I'm not saying that's something you can do. rape is a different level than babyloss.
just saying i can relate to it being ever present. sneering at you behind your back. waiting to pop up and hurt you again with memories.
i am strong.
you are strong.
i think this is good:
"But I will not let you take away from what I have now."
You are an amazing lady!! I love this post and seeing someone else talk about fear. My second pregnancy happened almost immediately after my first daughter, Somer, was stillborn. I lived the entire 38 weeks in fear and still find myself in that fear sometimes. But now I grasp ahold of what little sanity I have left and have learned to "live" with the fear. It doesn't control me as much but it's still there. Fear and I have become friends, if that's even possible.
Carol,
This is such a beautiful post.
I too live with "that" fear...it rests upon my shoulder everyday, it rests there, perched quietly.
My fear is a quiet silent passenger. I simply can't ignore it, and it can't ignore me. We sort of just co-exist together.
Does this make sense?
Though my Holdyn is here with me alive, breathing and nursing...I am terrified of something happening to him. Not just in a "regular" old parenting sort of worried way, but more so as a loss mama who knows what we know....
You know what I mean.
I guess what I mean to say is, I totally understand what you are saying through this post. You put it all so eloquently out there.
Carol, I love how thoughtfully you write about fear, about what you can and can't control, about the basic reality for you, and I love that you inspire thought and reflection in so many people who love you and need you.

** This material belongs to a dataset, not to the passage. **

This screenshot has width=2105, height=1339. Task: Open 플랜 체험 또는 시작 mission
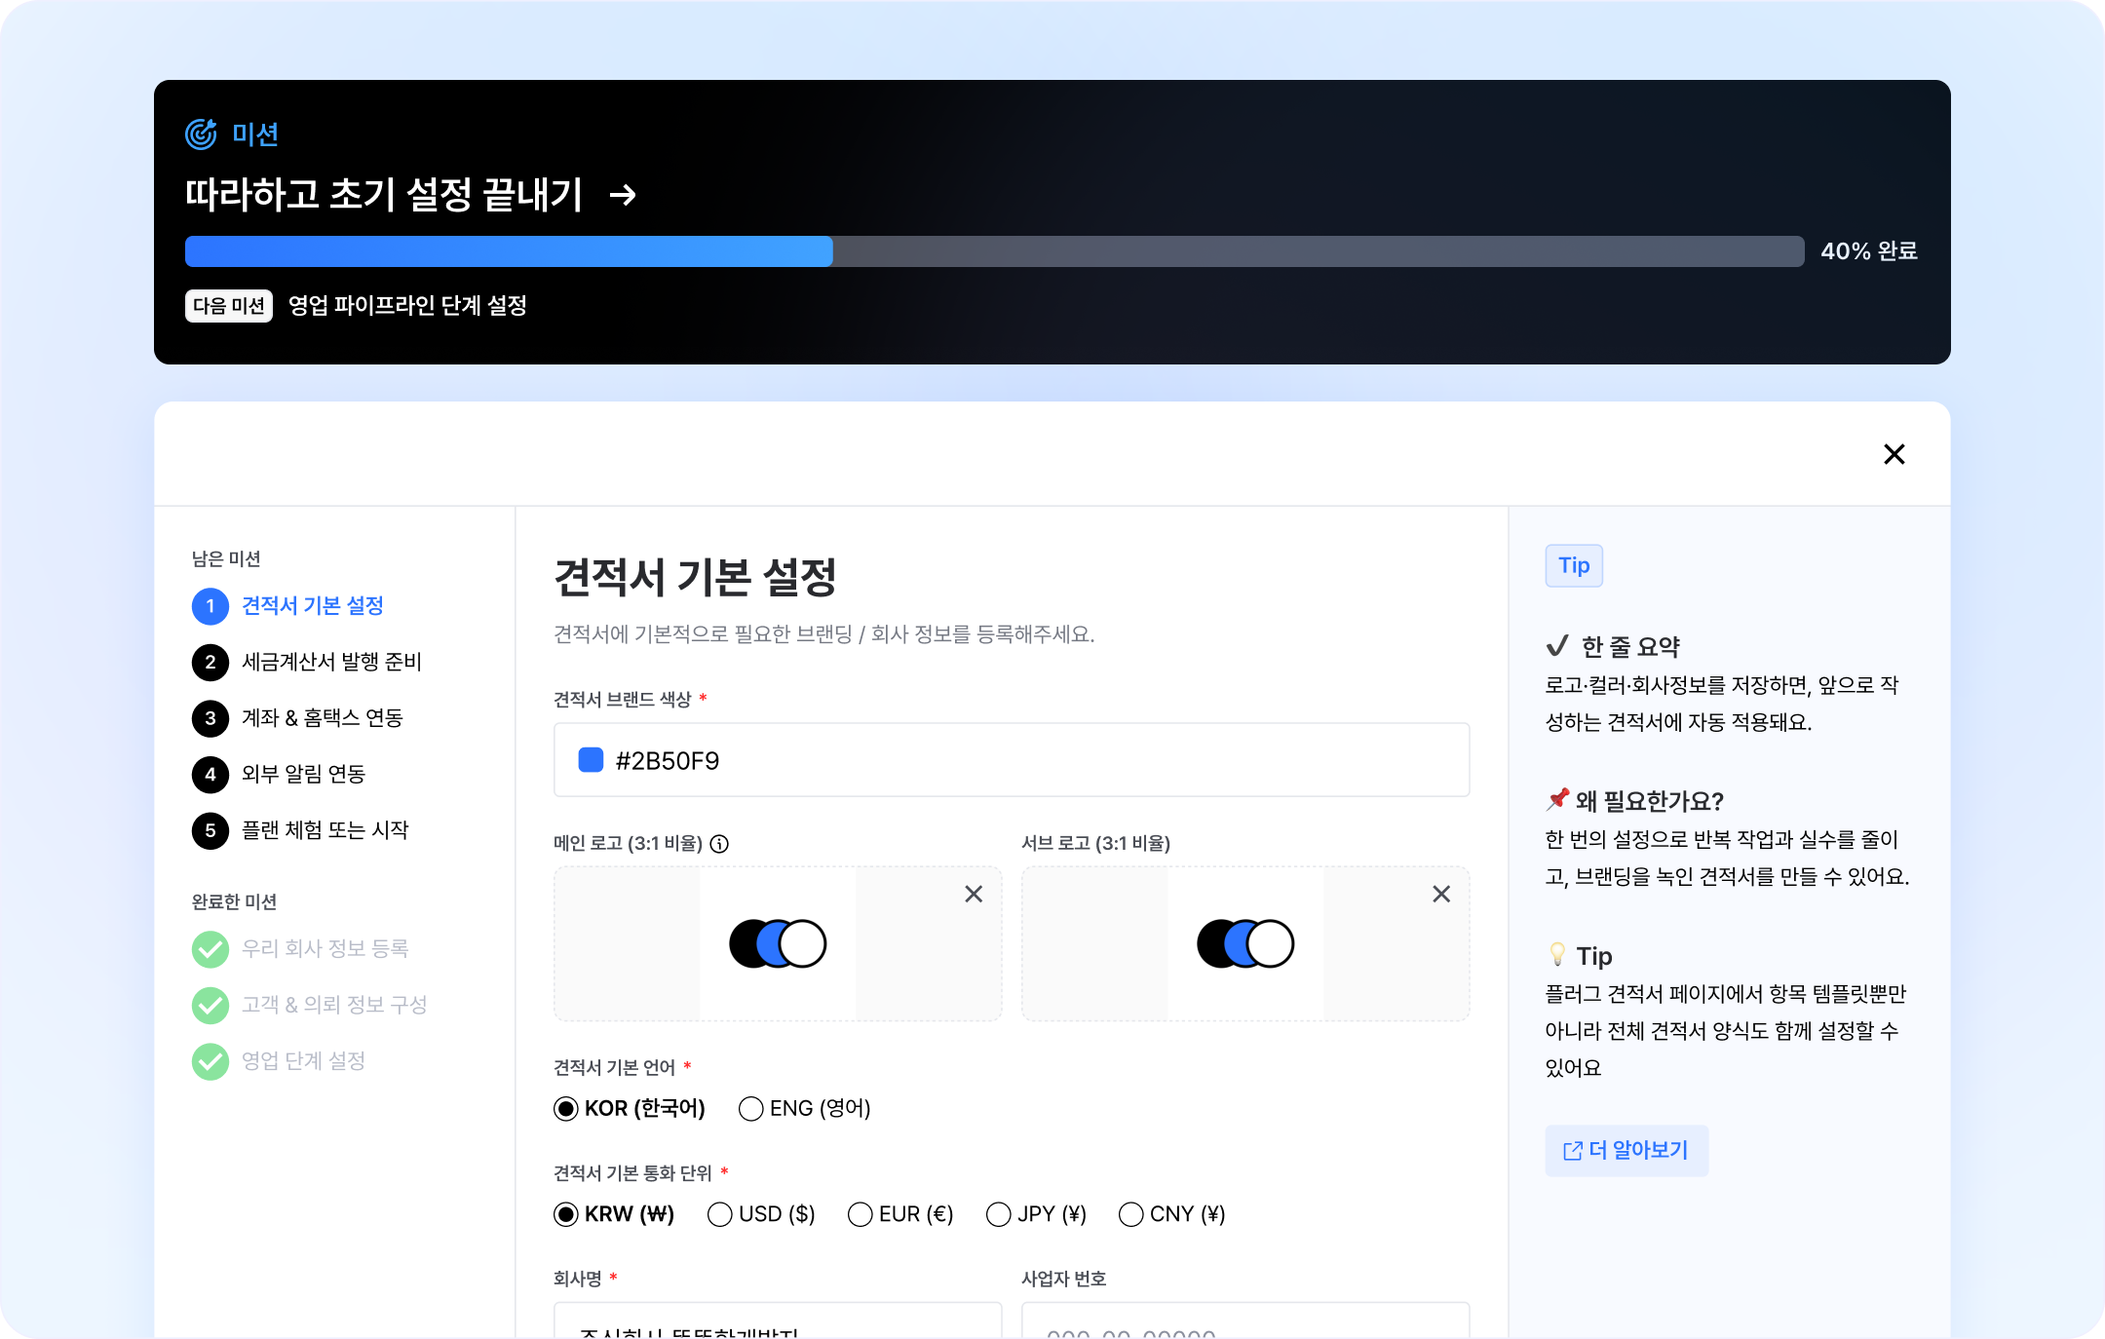(325, 830)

I have been thinking a lot about death anxiety, and reading a book about it called "Staring at the Sun" which I am getting a lot out of. I am intrigued by the idea of harnessing fear, or transforming it, to make life more precious. There have been many times when I have been hobbled with fear.

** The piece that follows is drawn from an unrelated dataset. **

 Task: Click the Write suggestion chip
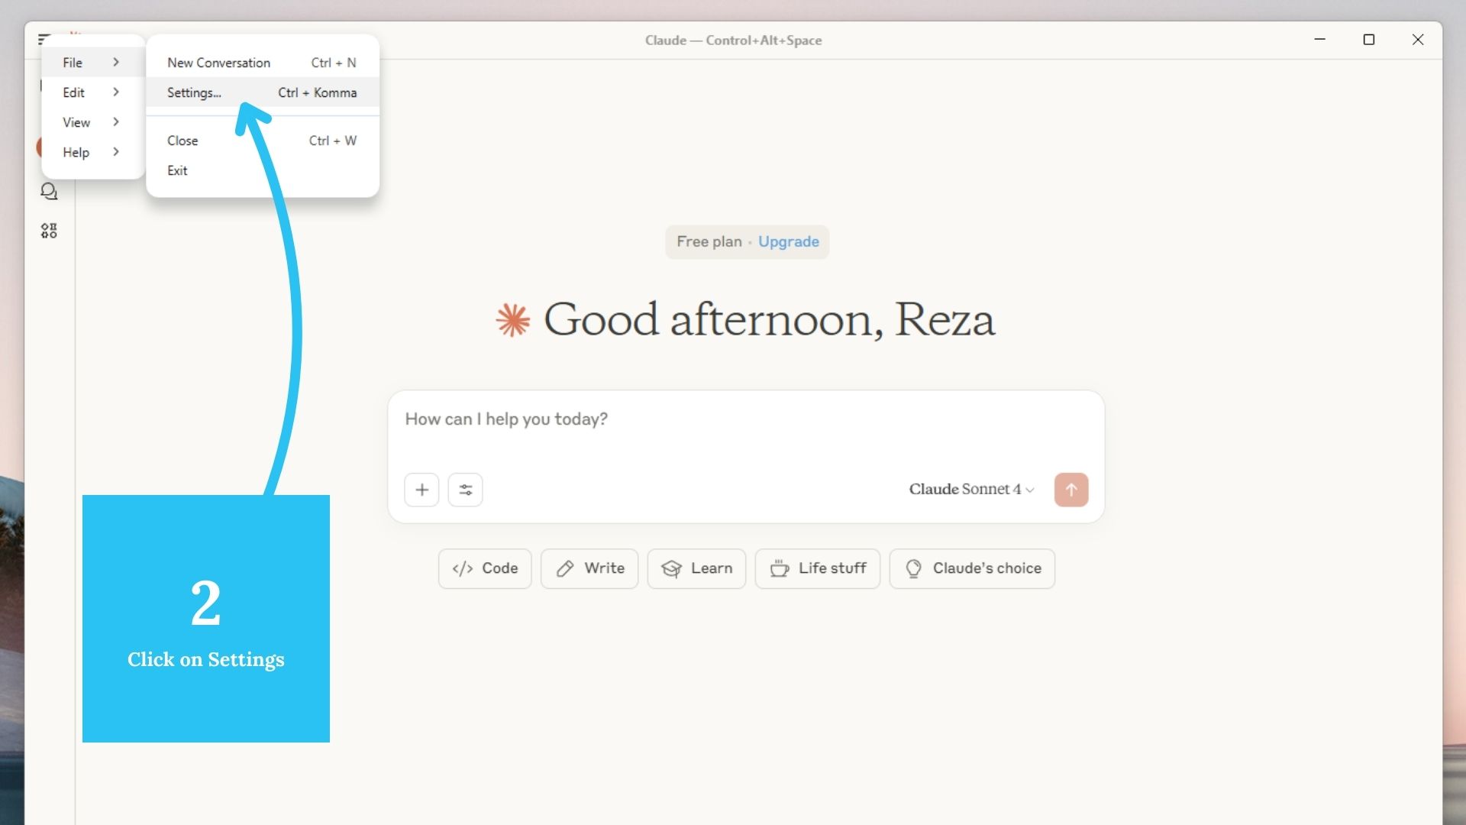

I'm not far enough out from my loss for the fear not to be ever-present. Fear is still with me every day. Thank you for this post.

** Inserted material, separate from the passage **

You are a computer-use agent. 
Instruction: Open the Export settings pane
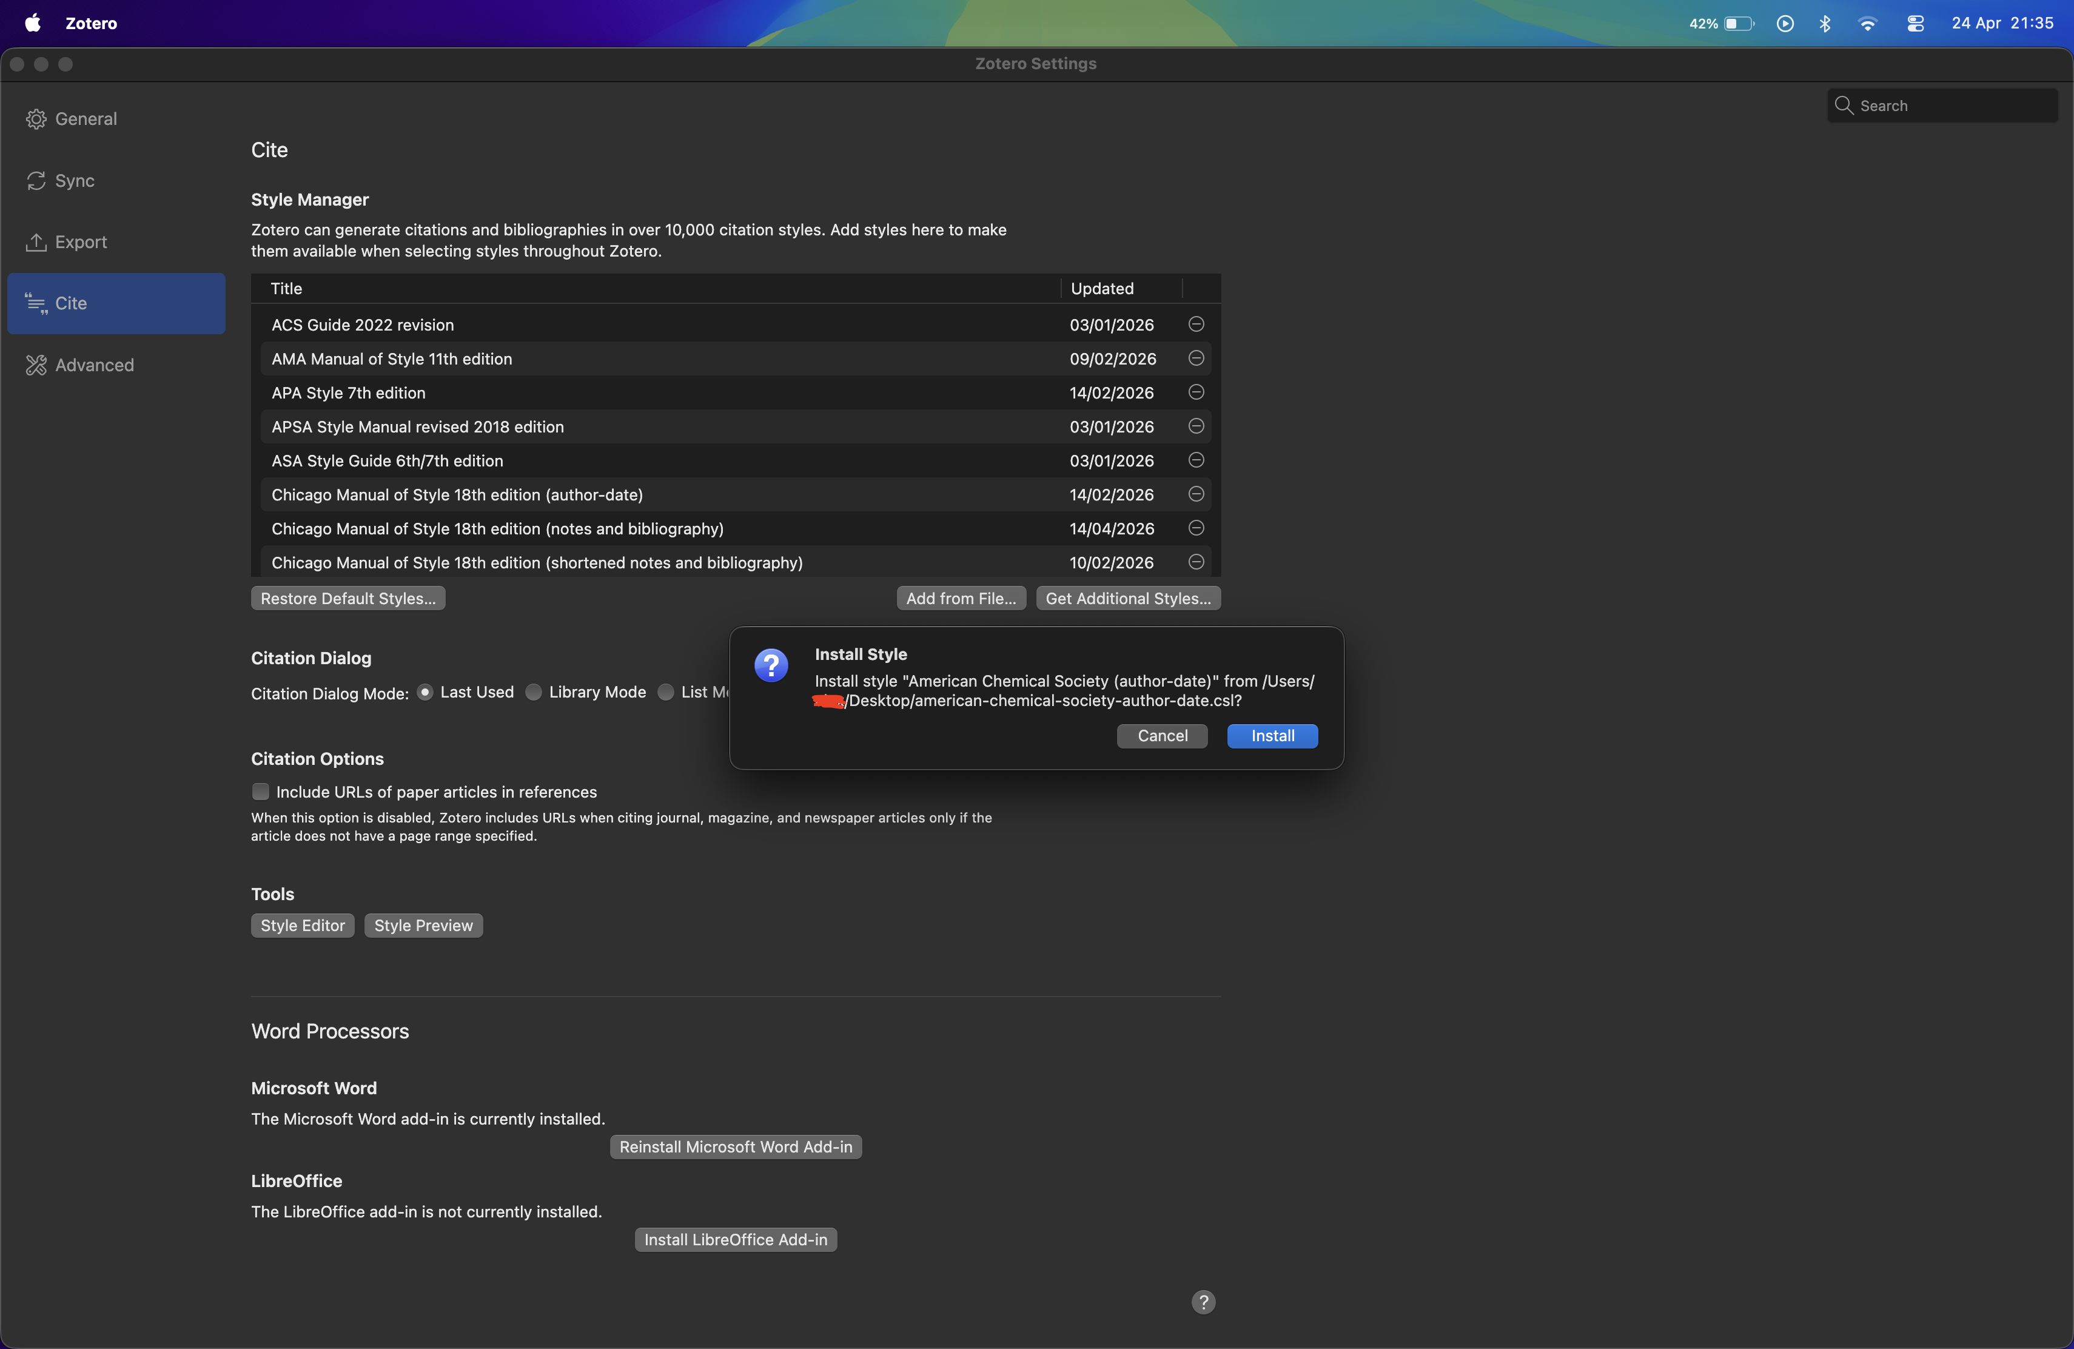pos(80,242)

Thank you for exploring this in such detail. I am loathe to share my fears with non-babylost mothers/fathers b/c I know for the most part, though they think they might, they just can't relate.
"There is no way that I can avoid feeling the fear, when it rises, because I know the fear. It is woven into the grains of my muscles, into each blink of my eyelashes, into each pulse of my heart." -- Oh so true!
Though I'm not happy about co-existing with this fear, somehow I feel fortunate to know it is real.
Not recognizing your fear would be dangerous, it'd be more like denial. And fear makes us aware of dangers, to be prepared to take action. I had no fear during my pregnancy, maybe if I had I would have known when to take action. Have fear can be healthy; it does need recognized and then filed awway.
Carol - It is like you always know exactly what we need to read. I needed this. That is obvious if you have read my last few posts. Even more so if you saw Bear's first ER visit, stiches and ensuing panic attack that I had to stay calm for - trying to ease her anxiety.
Fear is our barnacle.
Stunning, Carol. You're right, we can't backpaddle out of it, but we can adjust our response.
Mommymichael,
Of COURSE you may, that is why we are all here, to think and reflect upon each others words...
I do think there is definite legitimacy in comparing your experience, because it, too, is something you never envision happening to you and the vulnerablity (forgive me for assuming) that must ensue, the loss of innocence, that is all very much on the same level of what we mamas experience, although of course the experience is vastly different. I applaud you for letting go of your fear, I cannot imagine what bravery that must take. I'm not even sure how to respond, in terms of why or how I feel that my fear lingers, and perhaps it is only because I feel that a certain amount of the fear protects Liam and Aoife, and that serves all of us well. Perhaps that makes sense? That by having a little bit of fear left, I am warding off things (like whole grapes) that might bring me back to that place. And this might bring me a little bit of power, in the process.
Thank you for all your responses, they mean a great deal to me.